Microbial-induced
cytokine regulation is critical to intestinal immune homeostasis. Acute stimulation of
nucleotide-binding oligomerization domain 2 (NOD2), the
Crohn's disease-associated sensor of bacterial
peptidoglycan, induces
cytokines. However,
cytokines are attenuated after chronic NOD2 and
pattern recognition receptor stimulation of macrophages; similar attenuation is observed in intestinal macrophages. The role of Tyro3, Axl, and Mer (TAM) receptors in regulating chronic
pattern recognition receptor stimulation and NOD2-induced outcomes has not been examined. Moreover, TAM receptors have been relatively less investigated in human macrophages. Whereas TAM receptors did not downregulate acute NOD2-induced
cytokines in primary human macrophages, they were essential for downregulating signaling and proinflammatory
cytokine secretion after chronic NOD2 and TLR4 stimulation. Axl and Mer were similarly required in mice for
cytokine downregulation after chronic NOD2 stimulation in vivo and in intestinal tissues. Consistently, TAM expression was increased in human intestinal myeloid-derived cells. Chronic NOD2 stimulation led to IL-10- and TGF-β-dependent TAM upregulation in human macrophages, which, in turn, upregulated suppressor of
cytokine signaling 3 expression. Restoring suppressor of
cytokine signaling 3 expression under TAM knockdown conditions restored chronic NOD2-mediated proinflammatory
cytokine downregulation.

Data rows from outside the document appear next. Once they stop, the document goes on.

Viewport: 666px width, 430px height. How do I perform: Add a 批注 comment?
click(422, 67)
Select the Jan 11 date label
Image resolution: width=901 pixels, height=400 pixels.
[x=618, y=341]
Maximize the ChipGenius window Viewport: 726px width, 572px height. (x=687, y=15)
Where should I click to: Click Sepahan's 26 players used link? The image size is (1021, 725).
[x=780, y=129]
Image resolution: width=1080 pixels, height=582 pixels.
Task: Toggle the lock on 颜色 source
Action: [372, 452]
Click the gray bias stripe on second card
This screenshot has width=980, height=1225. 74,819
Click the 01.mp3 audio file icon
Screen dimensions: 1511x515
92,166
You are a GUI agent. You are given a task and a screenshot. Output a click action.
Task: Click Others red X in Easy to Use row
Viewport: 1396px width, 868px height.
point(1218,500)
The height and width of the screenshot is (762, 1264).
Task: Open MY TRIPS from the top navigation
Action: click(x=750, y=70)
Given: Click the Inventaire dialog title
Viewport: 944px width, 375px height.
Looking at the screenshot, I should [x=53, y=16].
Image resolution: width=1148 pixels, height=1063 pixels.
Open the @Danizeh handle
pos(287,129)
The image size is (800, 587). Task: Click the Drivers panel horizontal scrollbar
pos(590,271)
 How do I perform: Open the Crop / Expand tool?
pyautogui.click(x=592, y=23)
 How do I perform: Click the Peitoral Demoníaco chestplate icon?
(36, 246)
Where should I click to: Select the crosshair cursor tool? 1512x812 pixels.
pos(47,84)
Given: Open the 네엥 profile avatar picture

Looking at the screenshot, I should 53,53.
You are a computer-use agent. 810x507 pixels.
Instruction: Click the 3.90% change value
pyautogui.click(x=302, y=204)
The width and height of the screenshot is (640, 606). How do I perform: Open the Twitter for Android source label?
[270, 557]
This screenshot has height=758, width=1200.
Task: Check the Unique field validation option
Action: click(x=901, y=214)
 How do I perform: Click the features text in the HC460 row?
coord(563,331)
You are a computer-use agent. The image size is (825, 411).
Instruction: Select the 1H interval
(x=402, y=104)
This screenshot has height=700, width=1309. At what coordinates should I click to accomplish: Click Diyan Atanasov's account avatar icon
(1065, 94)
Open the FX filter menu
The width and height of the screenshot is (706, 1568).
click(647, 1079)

In contrast to the upregulated proinflammatory
cytokines, attenuated
IL-10 secretion was maintained in TAM-deficient macrophages upon chronic NOD2 stimulation. The level of MAPK activation in TAM-deficient macrophages after chronic NOD2 stimulation was insufficient to upregulate
IL-10 secretion; however, full restoration of MAPK activation under these conditions restored c-Fos, c-Jun, musculoaponeurotic
fibrosarcoma oncogene homolog K, and PU.1 binding to the
IL-10 promoter and
IL-10 secretion. Therefore, TAM receptors are critical for downregulating proinflammatory
cytokines under the chronic NOD2 stimulation conditions observed in the intestinal environment.